ASUU Strike: Integrity Test On UTAS To Last Eight Weeks – Ngige
Minister of Labour and Employment, Chris Ngige, has on Tuesday, said the integrity test being conducted on the software of the University Transparency and Accountability Solution (UTAS) being proposed by the Academic Staff Union of Universities (ASUU) would take between six and eight months to be completed.
ASUU has been on strike since March 23 in protest against Federal Government’s Integrated Payroll and Personnel Information System (IPPIS), which is a salary payment platform. However, the union proposed UTAS as an alternative.
Speaking with State House correspondents after a meeting he had with President Muhammadu Buhari at the Presidential Villa, Abuja, Ngige said the Nigeria Information Technology Development Agency (NITDA) was conducting the integrity test on the software.
The minister however said while the software was available, there was no hardware to back it up.

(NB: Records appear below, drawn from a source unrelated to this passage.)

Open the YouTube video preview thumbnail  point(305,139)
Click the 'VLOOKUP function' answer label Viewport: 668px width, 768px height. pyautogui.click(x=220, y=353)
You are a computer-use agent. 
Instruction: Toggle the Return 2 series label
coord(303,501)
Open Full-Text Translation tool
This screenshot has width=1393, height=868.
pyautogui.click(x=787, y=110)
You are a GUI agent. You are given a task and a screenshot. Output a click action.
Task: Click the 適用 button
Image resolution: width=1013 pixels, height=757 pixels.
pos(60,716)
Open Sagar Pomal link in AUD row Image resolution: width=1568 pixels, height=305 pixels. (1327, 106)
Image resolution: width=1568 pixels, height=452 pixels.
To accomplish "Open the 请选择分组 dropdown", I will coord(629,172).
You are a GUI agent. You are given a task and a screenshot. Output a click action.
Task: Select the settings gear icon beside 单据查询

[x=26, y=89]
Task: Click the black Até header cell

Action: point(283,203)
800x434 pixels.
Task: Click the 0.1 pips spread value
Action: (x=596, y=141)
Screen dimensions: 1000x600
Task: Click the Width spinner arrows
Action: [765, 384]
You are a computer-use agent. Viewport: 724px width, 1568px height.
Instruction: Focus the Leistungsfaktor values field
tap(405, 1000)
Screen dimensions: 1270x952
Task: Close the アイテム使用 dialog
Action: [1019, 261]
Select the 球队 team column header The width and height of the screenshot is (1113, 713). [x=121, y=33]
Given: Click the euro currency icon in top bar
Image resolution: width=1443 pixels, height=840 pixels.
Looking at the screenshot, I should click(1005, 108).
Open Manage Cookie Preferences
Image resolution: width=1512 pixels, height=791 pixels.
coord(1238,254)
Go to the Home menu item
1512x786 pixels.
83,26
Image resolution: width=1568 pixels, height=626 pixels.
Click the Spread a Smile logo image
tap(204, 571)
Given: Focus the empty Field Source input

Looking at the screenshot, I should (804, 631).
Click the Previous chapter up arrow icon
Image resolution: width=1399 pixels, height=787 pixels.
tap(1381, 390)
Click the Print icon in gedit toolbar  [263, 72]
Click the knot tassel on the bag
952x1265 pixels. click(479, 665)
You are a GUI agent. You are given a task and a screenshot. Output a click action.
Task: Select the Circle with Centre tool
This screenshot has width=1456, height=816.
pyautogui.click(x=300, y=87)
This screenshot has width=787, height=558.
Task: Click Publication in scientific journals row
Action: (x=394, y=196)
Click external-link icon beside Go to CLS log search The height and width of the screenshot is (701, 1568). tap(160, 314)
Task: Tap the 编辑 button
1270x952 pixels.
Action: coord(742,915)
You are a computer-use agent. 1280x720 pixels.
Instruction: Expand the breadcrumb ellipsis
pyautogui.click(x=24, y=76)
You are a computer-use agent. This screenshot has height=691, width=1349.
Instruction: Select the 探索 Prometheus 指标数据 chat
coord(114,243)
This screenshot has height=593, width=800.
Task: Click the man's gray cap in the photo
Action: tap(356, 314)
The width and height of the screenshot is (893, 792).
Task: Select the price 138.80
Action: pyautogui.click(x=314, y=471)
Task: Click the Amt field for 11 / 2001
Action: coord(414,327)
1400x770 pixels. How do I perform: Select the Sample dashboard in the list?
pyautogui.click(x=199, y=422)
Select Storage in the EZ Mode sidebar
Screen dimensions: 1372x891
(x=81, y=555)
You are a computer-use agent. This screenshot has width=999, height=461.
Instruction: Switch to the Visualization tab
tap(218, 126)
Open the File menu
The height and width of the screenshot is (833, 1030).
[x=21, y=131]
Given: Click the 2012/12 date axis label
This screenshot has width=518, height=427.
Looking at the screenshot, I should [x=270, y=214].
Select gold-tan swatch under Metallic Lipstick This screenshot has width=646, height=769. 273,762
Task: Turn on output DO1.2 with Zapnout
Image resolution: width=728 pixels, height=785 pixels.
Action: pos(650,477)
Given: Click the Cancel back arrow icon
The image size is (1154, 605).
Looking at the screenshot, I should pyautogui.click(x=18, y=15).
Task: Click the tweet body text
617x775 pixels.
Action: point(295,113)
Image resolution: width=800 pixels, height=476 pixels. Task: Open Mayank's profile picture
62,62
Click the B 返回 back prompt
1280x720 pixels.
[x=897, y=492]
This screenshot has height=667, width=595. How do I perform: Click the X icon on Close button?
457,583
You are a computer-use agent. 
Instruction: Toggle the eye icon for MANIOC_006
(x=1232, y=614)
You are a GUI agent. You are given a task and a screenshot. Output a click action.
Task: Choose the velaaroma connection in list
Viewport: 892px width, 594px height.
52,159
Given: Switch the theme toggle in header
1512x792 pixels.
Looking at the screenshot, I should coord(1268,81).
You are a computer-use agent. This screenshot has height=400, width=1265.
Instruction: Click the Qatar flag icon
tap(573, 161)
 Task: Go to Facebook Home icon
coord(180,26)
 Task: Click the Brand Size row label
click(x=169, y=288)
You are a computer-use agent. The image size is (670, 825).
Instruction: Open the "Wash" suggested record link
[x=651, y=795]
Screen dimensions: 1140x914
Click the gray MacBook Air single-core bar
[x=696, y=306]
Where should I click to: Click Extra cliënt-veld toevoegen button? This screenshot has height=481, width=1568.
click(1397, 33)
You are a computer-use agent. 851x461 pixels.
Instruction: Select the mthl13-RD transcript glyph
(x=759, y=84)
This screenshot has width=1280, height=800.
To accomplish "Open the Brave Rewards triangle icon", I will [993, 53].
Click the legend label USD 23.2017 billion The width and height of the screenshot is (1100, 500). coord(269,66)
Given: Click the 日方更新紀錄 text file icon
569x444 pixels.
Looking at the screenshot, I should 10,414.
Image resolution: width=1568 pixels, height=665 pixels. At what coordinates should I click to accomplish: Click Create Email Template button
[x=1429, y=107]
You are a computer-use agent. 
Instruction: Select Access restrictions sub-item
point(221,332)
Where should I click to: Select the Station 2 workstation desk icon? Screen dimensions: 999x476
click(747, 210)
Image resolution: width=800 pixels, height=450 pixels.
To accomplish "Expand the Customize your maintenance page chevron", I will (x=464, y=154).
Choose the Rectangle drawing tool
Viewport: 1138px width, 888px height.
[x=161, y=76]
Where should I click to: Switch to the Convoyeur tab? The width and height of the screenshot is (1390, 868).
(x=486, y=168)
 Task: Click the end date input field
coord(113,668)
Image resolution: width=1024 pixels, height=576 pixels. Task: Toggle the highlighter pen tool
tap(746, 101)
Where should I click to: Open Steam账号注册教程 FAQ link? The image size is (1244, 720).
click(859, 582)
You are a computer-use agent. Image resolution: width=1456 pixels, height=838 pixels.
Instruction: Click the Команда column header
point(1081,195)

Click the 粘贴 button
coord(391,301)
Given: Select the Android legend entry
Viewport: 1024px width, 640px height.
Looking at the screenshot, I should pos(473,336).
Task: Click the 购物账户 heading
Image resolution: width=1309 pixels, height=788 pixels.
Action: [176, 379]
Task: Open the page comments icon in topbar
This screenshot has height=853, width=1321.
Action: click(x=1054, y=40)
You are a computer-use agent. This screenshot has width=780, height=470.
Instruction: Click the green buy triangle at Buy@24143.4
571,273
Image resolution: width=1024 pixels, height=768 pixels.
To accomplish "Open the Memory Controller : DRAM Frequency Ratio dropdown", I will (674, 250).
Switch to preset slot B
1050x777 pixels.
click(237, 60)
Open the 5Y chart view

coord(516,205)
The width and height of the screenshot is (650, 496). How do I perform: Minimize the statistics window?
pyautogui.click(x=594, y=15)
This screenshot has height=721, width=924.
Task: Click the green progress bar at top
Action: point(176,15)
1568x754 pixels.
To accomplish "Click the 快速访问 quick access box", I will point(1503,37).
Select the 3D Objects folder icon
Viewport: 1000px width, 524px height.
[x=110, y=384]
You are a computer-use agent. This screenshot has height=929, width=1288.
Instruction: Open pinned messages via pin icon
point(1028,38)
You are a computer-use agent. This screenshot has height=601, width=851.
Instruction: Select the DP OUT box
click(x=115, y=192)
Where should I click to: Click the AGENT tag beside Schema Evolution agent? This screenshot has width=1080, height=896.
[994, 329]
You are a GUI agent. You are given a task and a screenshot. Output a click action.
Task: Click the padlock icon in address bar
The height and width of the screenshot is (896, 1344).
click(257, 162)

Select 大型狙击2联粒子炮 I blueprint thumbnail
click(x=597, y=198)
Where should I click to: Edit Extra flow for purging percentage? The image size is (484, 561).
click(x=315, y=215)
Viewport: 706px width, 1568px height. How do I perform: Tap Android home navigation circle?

He expressed that if the software passed the integrity test being conducted by NITDA, the university teachers do not have the needed fund to procure the necessary hardware for its implementation.
Ngige explained that the Federal Government did not make provision for the procurement of the UTAS hardware in the budget.
He said the decision to send UTAS software to NITDA for integrity test was based on the fact that Federal Government will not want to discourage anybody or group from providing homegrown solutions to issues.
The minister explained further;
The UTAS, that is the University Transparent System which they brought, is not yet ready.
It is not fully ready, it is undergoing an integrity test for the software. I am not a computer scientist, but you must also know that you must test the hardware and the integrity test for the software.
As we speak, ASUU has no hardware and UTAS does not have hardware backing.
He added;
I am waiting for the NITDA’s full report but the preliminary report they gave me, the software integrity test will take them about six to eight weeks and thereafter, we go to the hardware.
But the big issue is, who will provide the hardware?
ASUU does not have the finances to do so. Has the government budgeted for it now as we speak? So, that one is a major problem. But we don’t have to dissuade anybody, we don’t have to tell anybody not to carry on, we like local content development, we need our things to be home grown. So, we are really encouraging them.